The beauty of this approach is that it doesn't just guess positions, it reconstructs the physical continuity of orbital motion. A 10th-order polynomial captures the subtle accelerations and curvatures that simple linear interpolation would miss. The result is Satellite positions with centimeter-level accuracy at any moment, even between the sparse reference points.

Stage 3: The Measurement Kitchen - Where Physics Comes Alive

The measurement generation is where the true data-to-physics transformation occurs. Most of these values aren't in the raw data. We derive them through computation:

For each satellite that passes our filters:

    Calculate the straight-line distance to rover
    Convert positions to local navigation frame
    Derive elevation angle from vertical/horizontal components
    Compute azimuth for directional relationships

    Apply relativistic timing corrections
    Model atmospheric delays that bend and slow signals
    Account for satellite clock imperfections

    Combine everything into final distance measurements
    Package comprehensive metadata for analysis

Important: We compute elevation and azimuth ourselves because these angles drive many physical models. Atmospheric errors, signal strength, and even satellite selection all depend on these derived values.

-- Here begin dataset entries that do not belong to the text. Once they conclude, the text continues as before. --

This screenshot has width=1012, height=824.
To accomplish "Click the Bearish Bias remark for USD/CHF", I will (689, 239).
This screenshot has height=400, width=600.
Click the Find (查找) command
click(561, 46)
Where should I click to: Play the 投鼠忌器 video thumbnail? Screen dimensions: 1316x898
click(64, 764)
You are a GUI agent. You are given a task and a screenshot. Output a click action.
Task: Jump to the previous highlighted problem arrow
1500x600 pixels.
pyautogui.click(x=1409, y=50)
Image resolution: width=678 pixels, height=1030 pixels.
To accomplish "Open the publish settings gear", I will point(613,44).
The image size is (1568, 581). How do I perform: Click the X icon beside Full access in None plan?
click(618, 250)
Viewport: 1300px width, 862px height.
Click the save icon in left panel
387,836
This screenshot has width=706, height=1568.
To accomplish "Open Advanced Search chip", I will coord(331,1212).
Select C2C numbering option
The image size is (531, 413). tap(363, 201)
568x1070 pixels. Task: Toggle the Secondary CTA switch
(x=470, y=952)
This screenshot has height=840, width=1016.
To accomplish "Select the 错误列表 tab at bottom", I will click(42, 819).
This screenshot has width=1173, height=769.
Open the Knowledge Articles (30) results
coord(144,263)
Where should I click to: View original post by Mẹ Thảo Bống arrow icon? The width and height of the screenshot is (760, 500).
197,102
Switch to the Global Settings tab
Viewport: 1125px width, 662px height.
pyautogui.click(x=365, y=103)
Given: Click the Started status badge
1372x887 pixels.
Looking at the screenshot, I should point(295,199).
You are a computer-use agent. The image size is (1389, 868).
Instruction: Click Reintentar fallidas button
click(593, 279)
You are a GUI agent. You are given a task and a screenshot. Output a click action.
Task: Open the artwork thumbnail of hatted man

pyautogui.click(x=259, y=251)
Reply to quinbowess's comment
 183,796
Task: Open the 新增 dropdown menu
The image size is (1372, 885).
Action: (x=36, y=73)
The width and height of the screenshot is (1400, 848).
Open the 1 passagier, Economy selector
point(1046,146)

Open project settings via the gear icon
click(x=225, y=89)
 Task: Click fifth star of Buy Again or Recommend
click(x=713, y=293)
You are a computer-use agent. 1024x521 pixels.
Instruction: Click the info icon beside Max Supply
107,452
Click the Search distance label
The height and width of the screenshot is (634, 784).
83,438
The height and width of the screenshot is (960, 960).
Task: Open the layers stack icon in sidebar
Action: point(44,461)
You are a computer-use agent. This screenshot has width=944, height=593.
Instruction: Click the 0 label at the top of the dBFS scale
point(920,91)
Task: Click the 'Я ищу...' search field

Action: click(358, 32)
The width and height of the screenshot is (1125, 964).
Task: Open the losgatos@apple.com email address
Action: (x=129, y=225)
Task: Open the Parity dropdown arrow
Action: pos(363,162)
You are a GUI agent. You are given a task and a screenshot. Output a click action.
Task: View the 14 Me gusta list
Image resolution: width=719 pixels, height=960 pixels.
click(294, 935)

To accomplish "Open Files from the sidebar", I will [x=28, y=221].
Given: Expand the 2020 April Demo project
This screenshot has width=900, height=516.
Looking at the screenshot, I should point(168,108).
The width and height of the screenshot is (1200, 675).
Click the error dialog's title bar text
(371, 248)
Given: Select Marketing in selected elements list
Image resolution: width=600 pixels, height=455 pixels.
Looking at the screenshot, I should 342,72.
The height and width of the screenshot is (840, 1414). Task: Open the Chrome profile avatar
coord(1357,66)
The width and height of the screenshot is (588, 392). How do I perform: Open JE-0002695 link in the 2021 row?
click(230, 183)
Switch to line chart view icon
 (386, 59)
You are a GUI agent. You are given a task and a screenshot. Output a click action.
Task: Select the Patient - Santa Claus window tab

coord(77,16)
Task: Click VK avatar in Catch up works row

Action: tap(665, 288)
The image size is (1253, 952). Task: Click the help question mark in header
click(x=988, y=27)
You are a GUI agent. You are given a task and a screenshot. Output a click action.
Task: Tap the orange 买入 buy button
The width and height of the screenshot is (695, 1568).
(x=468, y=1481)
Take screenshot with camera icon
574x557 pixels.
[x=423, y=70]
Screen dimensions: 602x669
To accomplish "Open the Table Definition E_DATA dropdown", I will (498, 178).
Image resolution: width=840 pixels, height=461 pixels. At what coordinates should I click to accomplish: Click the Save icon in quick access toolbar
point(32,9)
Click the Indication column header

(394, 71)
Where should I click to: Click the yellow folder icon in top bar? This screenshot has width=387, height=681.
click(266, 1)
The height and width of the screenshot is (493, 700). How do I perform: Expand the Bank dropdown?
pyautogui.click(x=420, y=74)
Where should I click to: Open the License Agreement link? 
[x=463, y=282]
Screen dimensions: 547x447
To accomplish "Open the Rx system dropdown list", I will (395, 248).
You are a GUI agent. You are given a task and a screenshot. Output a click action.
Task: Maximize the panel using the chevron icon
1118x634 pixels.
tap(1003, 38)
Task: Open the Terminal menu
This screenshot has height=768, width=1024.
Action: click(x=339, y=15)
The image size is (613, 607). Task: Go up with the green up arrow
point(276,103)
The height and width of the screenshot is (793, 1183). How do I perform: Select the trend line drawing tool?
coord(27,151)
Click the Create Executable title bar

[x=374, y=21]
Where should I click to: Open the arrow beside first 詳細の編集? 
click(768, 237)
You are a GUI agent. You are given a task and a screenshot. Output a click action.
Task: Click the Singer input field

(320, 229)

Visual Validation: From Numbers to Insight

The real test isn't just producing numbers but producing numbers that make physical sense. I use visualization to transform raw output into intuitive understanding by plotting whatever result I'm interested in. For example:

Create sky plots showing satellite positions
    - Plot each satellite as point on circular chart
    - Position shows direction (azimuth)
    - Distance from center shows elevation
    - Color indicates signal quality

Analyze error patterns vs elevation
    - Plot different error types on separate charts
    - Show how errors decrease at higher elevations
    - Verify models match expected physical behavior

Track measurements over time
    - Graph pseudorange changes for each satellite
    - Highlight when satellites appear/disappear
    - Compare with geometric truth for validation

...

These visualizations serve as my "sanity check". They instantly reveal patterns that would be invisible in spreadsheets of numbers. Seeing atmospheric errors follow expected patterns, or watching satellites move predictably across the sky, confirms the physics is working correctly.

The Crucial Lesson: Understanding Orders of Magnitude

The biggest challenge wasn't implementing algorithms, but developing physical intuition about what the numbers should represent. I had to internalize the expected scales:

• Satellite distances: Around 20,000 kilometers

• Relativistic effects: Dozens of meters

• Atmospheric errors: Meters to tens of meters

• Clock errors: Typically 1-2 meters

Without this "numerical sense", debugging would be nearly impossible. The visualizations became my truth-teller, instantly flagging when results drifted from physical reality.

Current Limitations and Next Steps

Currently, hardware/local errors are simulated within realistic bounds. This works for prototyping, but eventually I'll need more sophisticated models based on real estimated data.

The combination of corrected measurements and comprehensive metadata provides both inputs for future filtering and diagnostic tools to understand system behavior.

Conclusion: From Theory to Practice

Building this measurement engine taught me that in precision navigation, the devil is in the physical details. It's not enough to know the equations; you must develop deep intuition about expected magnitudes and interactions. The visualizations bridge the gap between mathematical correctness and physical plausibility.

For those working on positioning systems: What's been your biggest challenge when modeling realistic GNSS measurements? Any counter-intuitive physical effects that surprised you? What visualization techniques have you found most valuable?

As I continue refining this measurement engine, I'm reminded that engineering is rarely a solitary pursuit. The insights and shared experiences from mentors, colleagues and community are invaluable. I'll be diving into the IMU engine implementation next, and I'd love to hear your stories and advice as I take that next step.